*MATERIAL PROVIDED*.
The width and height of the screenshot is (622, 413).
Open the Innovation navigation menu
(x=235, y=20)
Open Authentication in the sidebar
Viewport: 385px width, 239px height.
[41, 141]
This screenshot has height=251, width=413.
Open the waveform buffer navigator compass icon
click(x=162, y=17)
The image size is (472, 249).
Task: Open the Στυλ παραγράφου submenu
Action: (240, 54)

==

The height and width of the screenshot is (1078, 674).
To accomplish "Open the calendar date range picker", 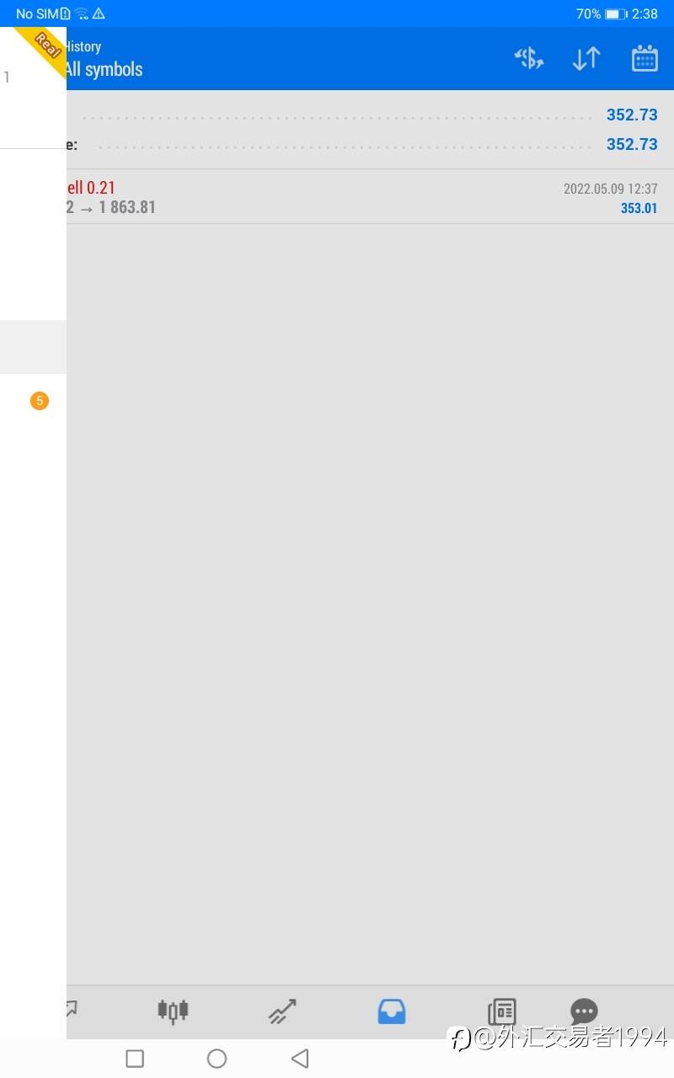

==

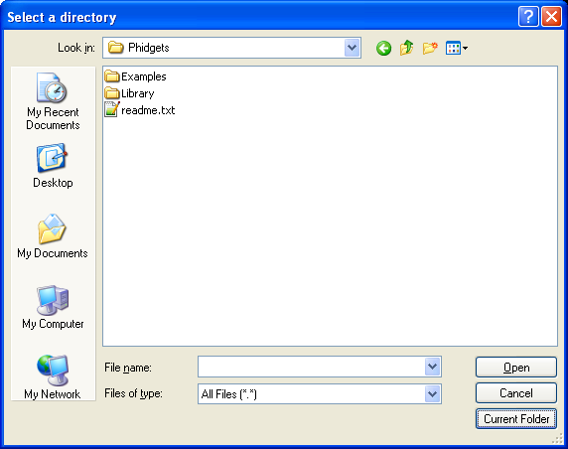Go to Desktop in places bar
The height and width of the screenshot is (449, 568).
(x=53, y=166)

*ASSIGNMENT*. Above are the records; please give again, exactly and in full, only the lines that run from the line with "The height and width of the screenshot is (1078, 674)." through the line with "the calendar date", with no pictures.

*RESULT BELOW*.
The height and width of the screenshot is (1078, 674).
To accomplish "Open the calendar date range picker", 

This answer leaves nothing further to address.